[Task objective]
Word for word, reproduce the records, keeping none of the pictures.

[Record extracts]
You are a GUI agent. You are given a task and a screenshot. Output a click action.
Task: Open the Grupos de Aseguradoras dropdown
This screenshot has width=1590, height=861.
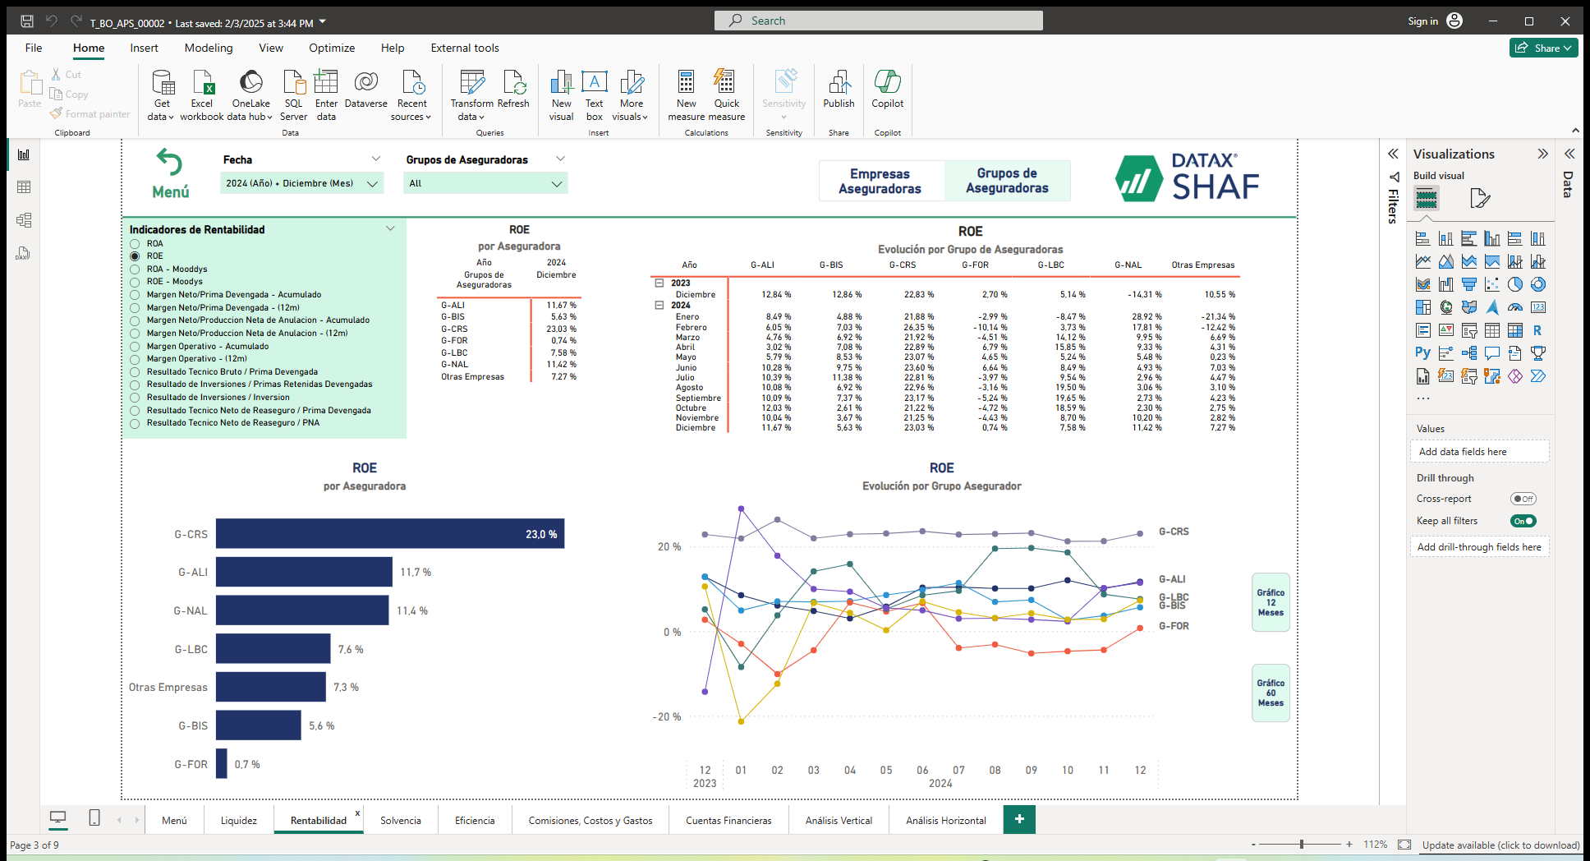(558, 182)
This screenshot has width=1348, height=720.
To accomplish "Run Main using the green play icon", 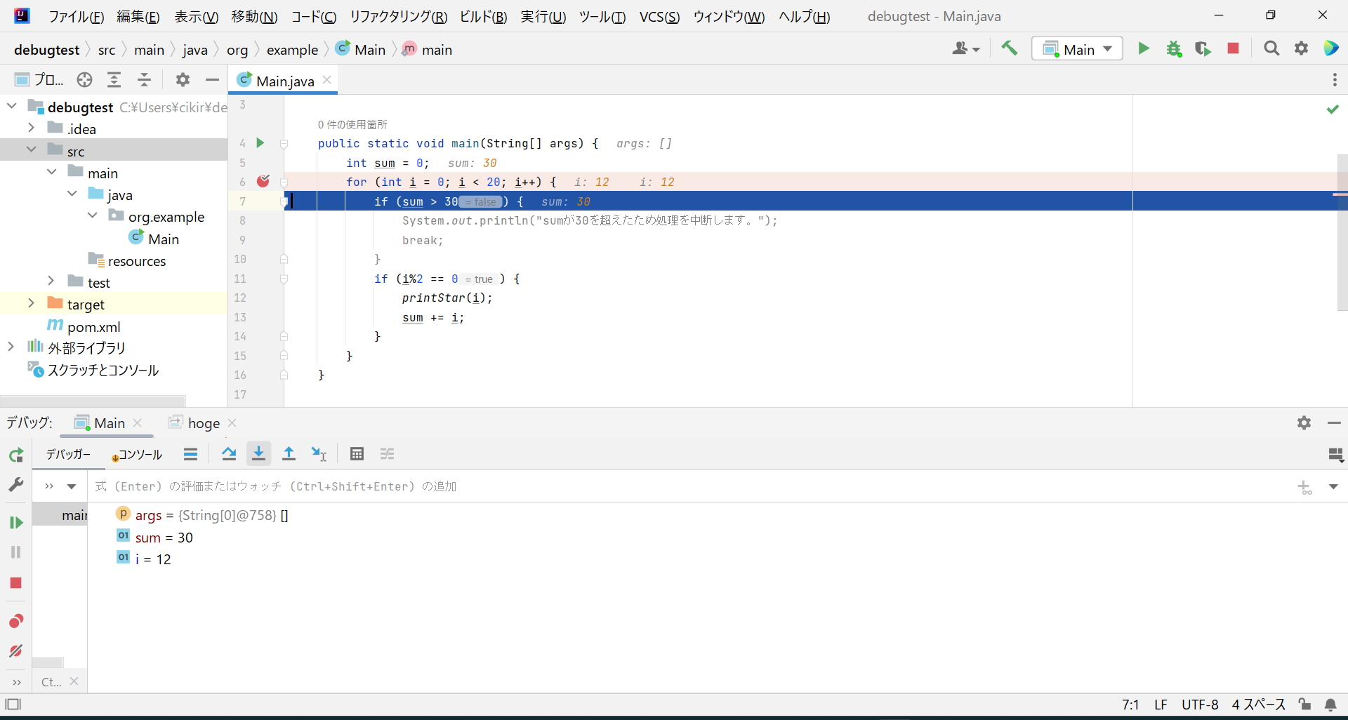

[Response for this exercise]
You are a GUI agent. You are given a task and a screenshot. Output a click action.
Task: Open the Grupos de Aseguradoras dropdown
This screenshot has width=1590, height=861.
(558, 182)
This screenshot has width=1348, height=720.
To accomplish "Run Main using the green play icon", 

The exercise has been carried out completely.